Pesquisar este blog

terça-feira, 10 de julho de 2012

Segera Mission (Março/2012)

Quando estávamos planejando a nossa viagem tive uma linda visão, durante uma meditação, que a missão da minha vida era servir a humanidade, servir com amor, humildade e entrega, assim como uma mãe que serve a sua família. E enquanto minha razão tentava entender como seria isso, meu coração de longe já sabia que só precisaria se entregar, que seria conduzido ao lugar certo, no momento certo com as ferramentas que precisasse.

Um pouco antes de viajar, sentada na cozinha da casa de minha mãe, minha irmã, que estava morando no Quênia, começou a nos contar sobre uma missão que estava apoiando no meio de uma região muito pobre e seca de lá. Ela descrevia a situação da região e as lágrimas escorriam pelos meus olhos, imaginando mulheres e crianças caminhando por quilômetros todos os dias sob um sol escaldante, para pegar água nos rios que ainda não haviam secado, ou para ir a escola, onde muitas vezes faziam sua única refeição diária, podia ver as famílias que passavam fome, porque o solo seco e árido que lhes restou já não produz frutos...

Eu escutava, imaginava e as lágrimas desciam, enquanto meu coração partido de dor com o que escutava, se questionava como ainda existe tamanho sofrimento no mundo. Como permitimos que a ganância e o egoísmo chegassem a tal ponto que alguns sofrem tantas privações a ponto de morrem de fome e sede, enquanto tão poucos são tão privilegiados com todo dinheiro e poder do mundo?

A minha dor foi se transformando no desejo de fazer algo para mudar essa realidade e enquanto nos preparávamos para a viagem, o rostinho das crianças e das mulheres que conheceria não saiam da minha imaginação e nem a pergunta de como poderíamos melhor servi-los no tempo em que estivéssemos lá.

Segera Mission, a missão que minha irmã descrevia, foi uma missão que começou e continua servindo a várias comunidades no Quênia por amor. Há 10 anos, um reverendo americano da igreja batista, Carlton Gleason, quando viu a realidade dessa região resolveu vender tudo o que tinha nos Estados Unidos e começar essa missão para ajudar as comunidades locais, formadas por tribos das etnias Turkana, Samburu e Massai no Centro Norte do Quênia. Tribos que são em sua maioria pastoralistas e não tem acesso a educação, água limpa e cuidados médicos.

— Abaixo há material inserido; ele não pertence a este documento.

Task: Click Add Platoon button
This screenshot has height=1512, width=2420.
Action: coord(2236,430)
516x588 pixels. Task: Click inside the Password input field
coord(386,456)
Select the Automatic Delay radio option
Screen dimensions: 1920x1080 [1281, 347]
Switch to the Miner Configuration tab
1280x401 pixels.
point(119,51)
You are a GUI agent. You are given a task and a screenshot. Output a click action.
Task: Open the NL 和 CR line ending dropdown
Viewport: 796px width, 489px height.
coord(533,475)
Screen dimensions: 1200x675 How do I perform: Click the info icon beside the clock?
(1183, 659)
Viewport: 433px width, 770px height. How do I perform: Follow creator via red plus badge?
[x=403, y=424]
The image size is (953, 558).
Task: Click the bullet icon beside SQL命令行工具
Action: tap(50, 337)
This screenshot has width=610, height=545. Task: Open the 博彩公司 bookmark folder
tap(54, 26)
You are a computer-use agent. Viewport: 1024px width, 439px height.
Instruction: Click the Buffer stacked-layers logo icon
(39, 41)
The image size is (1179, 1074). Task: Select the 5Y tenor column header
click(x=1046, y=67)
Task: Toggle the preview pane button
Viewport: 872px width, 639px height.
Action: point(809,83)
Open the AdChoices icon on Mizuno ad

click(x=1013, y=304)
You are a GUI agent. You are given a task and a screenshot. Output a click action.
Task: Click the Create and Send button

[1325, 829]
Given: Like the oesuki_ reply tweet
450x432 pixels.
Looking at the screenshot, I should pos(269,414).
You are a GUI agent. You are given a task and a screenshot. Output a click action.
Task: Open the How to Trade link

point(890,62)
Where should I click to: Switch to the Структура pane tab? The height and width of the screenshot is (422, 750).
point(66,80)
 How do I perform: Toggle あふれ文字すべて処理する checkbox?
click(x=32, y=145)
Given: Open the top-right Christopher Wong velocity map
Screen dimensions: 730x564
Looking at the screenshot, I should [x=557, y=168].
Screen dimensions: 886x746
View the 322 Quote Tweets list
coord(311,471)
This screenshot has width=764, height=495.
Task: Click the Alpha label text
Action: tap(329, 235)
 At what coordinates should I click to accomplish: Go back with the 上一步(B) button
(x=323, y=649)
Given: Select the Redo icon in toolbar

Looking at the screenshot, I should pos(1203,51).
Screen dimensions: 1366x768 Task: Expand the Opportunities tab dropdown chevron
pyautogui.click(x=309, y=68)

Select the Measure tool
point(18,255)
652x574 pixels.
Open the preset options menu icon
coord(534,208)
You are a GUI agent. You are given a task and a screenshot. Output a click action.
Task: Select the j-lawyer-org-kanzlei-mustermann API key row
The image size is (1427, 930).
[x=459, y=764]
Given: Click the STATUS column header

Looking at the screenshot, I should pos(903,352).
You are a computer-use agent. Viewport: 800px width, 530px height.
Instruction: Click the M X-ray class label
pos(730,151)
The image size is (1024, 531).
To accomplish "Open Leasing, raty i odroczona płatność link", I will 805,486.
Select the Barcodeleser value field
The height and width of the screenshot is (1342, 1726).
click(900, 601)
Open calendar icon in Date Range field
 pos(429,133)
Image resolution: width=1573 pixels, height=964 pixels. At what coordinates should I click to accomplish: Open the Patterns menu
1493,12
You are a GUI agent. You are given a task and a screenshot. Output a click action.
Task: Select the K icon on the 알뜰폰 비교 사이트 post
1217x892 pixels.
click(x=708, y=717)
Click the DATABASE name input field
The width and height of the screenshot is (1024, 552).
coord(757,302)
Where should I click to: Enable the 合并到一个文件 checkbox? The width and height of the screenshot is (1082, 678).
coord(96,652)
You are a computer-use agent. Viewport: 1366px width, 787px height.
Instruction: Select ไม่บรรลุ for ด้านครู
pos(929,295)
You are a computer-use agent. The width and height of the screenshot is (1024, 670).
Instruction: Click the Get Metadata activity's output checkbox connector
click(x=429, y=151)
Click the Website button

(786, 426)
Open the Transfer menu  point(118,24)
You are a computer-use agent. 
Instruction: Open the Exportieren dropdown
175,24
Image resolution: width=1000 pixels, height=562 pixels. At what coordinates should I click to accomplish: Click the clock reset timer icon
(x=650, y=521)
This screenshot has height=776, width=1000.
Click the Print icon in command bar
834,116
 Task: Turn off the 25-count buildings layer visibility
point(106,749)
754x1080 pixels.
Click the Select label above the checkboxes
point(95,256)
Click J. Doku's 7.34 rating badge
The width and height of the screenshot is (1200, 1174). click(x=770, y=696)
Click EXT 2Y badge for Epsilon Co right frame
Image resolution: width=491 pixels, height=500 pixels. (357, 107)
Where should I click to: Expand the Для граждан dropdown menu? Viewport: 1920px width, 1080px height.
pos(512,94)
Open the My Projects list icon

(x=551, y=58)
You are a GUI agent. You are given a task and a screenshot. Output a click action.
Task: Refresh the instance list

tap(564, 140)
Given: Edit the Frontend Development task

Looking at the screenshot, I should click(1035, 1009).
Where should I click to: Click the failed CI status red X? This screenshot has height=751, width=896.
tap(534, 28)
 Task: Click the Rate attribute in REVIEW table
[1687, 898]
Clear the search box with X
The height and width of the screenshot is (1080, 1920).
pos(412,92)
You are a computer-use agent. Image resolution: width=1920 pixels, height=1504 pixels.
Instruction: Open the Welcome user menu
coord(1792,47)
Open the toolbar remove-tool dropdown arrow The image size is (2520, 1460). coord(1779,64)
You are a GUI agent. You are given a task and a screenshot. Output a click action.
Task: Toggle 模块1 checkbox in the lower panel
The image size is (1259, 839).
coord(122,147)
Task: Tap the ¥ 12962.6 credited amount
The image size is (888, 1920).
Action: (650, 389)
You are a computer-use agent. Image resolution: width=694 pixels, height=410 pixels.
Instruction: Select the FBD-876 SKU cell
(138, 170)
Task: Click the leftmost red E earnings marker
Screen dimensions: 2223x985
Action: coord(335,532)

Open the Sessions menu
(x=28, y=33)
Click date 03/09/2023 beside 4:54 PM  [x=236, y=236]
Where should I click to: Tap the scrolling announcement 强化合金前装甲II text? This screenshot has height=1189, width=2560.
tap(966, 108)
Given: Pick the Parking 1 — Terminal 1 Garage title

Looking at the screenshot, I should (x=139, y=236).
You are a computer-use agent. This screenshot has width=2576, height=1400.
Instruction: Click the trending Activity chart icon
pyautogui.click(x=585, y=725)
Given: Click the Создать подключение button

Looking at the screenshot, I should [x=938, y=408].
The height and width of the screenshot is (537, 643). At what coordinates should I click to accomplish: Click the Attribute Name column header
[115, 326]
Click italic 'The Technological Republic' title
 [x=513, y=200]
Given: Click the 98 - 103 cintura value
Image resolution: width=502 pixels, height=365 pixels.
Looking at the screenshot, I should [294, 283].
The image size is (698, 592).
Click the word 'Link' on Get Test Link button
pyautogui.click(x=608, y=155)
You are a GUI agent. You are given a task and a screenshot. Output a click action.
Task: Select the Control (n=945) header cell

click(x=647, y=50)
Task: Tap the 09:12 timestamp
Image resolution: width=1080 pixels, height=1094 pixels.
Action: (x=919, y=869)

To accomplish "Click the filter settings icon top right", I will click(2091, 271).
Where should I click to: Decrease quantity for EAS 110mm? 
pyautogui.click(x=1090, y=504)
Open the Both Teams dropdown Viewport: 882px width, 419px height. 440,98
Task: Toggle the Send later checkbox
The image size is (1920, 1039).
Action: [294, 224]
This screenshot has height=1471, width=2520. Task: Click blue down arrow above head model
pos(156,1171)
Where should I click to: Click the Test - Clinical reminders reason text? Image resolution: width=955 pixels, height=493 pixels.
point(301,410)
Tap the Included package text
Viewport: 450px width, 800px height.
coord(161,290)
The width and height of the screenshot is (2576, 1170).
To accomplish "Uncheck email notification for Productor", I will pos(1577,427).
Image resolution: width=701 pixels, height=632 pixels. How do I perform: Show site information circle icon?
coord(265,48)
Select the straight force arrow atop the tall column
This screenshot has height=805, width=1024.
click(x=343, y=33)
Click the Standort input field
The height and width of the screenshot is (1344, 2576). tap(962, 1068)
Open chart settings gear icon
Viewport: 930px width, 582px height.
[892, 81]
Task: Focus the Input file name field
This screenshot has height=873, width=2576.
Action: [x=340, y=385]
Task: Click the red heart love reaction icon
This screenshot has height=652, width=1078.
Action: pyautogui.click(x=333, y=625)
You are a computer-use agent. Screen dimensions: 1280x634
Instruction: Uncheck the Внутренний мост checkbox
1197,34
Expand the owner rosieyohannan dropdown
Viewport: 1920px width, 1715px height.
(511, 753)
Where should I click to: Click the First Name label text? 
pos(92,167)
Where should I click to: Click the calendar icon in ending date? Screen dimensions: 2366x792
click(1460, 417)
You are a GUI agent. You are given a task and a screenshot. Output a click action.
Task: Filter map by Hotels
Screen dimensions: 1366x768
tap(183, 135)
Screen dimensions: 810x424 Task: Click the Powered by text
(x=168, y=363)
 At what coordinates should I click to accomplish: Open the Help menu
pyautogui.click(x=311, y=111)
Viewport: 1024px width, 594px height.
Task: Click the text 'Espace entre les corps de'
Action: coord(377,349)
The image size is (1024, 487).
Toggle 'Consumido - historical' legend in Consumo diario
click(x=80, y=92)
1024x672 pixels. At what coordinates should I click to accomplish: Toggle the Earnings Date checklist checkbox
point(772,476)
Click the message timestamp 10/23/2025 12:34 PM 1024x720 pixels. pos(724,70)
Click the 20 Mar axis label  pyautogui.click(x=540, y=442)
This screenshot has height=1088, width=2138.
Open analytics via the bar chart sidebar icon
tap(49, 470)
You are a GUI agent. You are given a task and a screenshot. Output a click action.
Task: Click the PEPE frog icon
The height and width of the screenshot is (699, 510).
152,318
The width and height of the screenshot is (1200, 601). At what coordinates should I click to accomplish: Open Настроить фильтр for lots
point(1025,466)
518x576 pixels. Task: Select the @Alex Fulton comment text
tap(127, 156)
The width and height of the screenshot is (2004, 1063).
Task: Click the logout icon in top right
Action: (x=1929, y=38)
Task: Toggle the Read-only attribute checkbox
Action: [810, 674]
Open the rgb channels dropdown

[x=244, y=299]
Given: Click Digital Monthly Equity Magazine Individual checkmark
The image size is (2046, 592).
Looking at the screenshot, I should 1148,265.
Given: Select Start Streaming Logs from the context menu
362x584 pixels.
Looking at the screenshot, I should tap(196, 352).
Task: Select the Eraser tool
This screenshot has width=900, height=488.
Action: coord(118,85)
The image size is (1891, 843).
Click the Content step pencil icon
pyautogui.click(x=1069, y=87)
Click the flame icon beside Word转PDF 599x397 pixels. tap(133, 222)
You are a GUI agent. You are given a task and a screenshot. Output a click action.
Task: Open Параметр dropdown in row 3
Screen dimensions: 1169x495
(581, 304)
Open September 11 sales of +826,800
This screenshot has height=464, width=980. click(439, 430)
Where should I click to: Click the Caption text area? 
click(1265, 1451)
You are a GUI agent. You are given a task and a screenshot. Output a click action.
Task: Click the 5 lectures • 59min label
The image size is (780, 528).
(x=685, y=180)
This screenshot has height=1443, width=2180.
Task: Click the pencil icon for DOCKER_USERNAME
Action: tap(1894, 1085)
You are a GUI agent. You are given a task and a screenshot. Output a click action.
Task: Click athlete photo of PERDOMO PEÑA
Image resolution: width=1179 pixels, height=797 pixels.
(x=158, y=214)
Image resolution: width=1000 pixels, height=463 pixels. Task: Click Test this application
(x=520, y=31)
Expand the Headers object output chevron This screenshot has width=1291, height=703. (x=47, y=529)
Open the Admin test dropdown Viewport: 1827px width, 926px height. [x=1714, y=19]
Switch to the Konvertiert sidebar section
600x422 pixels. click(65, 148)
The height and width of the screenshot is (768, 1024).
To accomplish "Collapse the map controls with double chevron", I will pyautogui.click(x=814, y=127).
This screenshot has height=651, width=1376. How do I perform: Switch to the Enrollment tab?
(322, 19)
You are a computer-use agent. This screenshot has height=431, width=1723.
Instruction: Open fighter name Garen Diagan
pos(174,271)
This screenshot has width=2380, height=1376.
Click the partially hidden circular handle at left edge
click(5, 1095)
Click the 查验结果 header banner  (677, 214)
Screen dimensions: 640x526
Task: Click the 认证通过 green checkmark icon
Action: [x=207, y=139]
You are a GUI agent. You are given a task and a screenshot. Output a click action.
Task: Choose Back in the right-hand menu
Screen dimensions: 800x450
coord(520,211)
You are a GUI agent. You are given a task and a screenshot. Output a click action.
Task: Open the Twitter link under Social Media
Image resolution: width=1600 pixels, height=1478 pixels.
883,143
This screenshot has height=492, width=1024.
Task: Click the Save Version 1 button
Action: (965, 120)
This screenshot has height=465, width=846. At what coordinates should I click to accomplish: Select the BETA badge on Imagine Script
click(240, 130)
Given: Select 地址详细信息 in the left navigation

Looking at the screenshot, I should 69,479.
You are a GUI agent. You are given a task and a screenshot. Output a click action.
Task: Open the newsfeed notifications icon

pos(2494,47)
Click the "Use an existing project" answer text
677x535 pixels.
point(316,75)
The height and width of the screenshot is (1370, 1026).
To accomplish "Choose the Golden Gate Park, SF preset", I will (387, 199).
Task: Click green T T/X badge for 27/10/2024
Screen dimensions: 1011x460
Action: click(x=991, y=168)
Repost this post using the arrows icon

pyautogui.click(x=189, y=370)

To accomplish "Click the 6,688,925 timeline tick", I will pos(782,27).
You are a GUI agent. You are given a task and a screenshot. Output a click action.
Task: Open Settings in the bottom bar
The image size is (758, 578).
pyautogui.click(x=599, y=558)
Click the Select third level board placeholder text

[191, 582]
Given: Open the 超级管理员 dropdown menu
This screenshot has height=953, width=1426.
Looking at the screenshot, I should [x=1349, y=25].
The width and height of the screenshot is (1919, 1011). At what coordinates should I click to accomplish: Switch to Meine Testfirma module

De sua entrega nasceu uma clínica médica, única na região, que atende 10.500 pessoas por ano, tratando e prevenindo a desnutrição infantil, distribuindo alimentos para famílias abaixo da linha da miséria, tratando das doenças mais comuns até HIV, acompanhando gestações e promovendo orientações de saúde e planejamento familiar.

E seu sonho continuou crescendo. Logo a missão abriu uma escola e muitas das crianças que não podiam estudar, ou porque as escolas eram poucas e distantes de seus vilarejos, ou porque precisam trabalhar para ajudar as famílias puderam começar, e hoje já são 180 estudantes. Aos poucos, por necessidade, também nasceu um orfanato para crianças que ou perderam seus pais ou não tinham como ser sustentadas por suas famílias, hoje 15 crianças, e mais tarde também um programa de treinamento técnico para mulheres da região, possibilitando fontes de renda alternativas para as famílias.

Quando chegamos lá pudemos sentir o amor e entrega genuínas da equipe para a missão. Fomos muito bem acolhidos por Faith, que desde o início foi o braço direito da missão, mulher guerreira, mãe do orfanato, pregadora da palavra de Deus, cuidadora e anfitriã dos visitantes.

Conhecemos os enfermeiros da clínica e o bonito trabalho que tem feito em orientar e cuidar das famílias, os professores e as crianças que nos receberam de corações abertos e curiosos para entender mais sobre o nosso país, e as crianças que vivem no orfanato que com muita alegria nos fizeram parte de seu dia a dia.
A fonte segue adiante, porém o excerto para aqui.